Sam Mendes, Richard’ın dışındaki rolleri oluştururken de oyuncular açısından son derece uygun seçimler gerçekleştirmiş. Örneğin oyunun bel kemiğini oluşturan üç kadın rolünü yine oyunculuklarıyla dikkat çeken isimler arasında dağıtmış. Gemma Jones Margaret rolünde, yeryüzündeki son yıllarını ailesinin ortadan kalkışına tanıklık ederken, kraliçe Elizabeth rolündeki Haydn Gwynne oyun içinde Margaret gibi bir deliye dönüşmenin korkunçluğunu gözler önüne seriyor. Lady Anne rolündeki Annabel Scholey, tüm dünyasını altüst eden Richard’ın çekiciliği karşısında nefret ve arzu duyguları arasında bocalıyor.

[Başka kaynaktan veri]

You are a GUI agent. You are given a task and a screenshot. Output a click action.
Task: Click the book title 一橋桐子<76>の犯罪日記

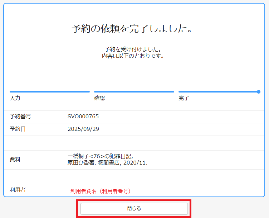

III.Richard’ın bir diğer önemli rolü, Richard’ın komplolarına destek veren ve tahta ilerleyen kanlı yolda yanından ayrılmayan Chuk Iwuji’nin oynadığı Buckingham Dükü ile Richard’ın sempatik, zararsız ama sonunda ağabeyi tarafından yok edilen kardeşi Clarence Dükü.
Oyunun final sahnesinde savaş davullarının sesi giderek daha da güçlü çıkarken Richard da gücünü, krallığını ilan eder. Tabii burada oyunun ayinsel atmosferini güçlendiren müziği de unutmamak gerekiyor.
Oyunun Londra prömiyeri büyük ses getirdi. Arkasından Atina’ya giden ve daha sonra Londra’da Old Vic Tiyatrosu’nda Ağustos ayından 10 Eylül’e kadar kapalı gişe oynayan III.Richard şu anda Uzak Doğu turnesinde. Eleştirmenlerin ortak görüşü Shakespeare’in oyunları içinde Kevin Spacey’ye III. Richard’dan daha iyi yakışacak başka bir rol olmadığı yönünde. Sam Mendes bir röportajında “Onun bu rolü oynamak için doğduğunu hissettim hep” diyor ve Bridge Project’in bu üçüncü halkasında Spacey’ye bunu kanıtlama fırsatı veriyor.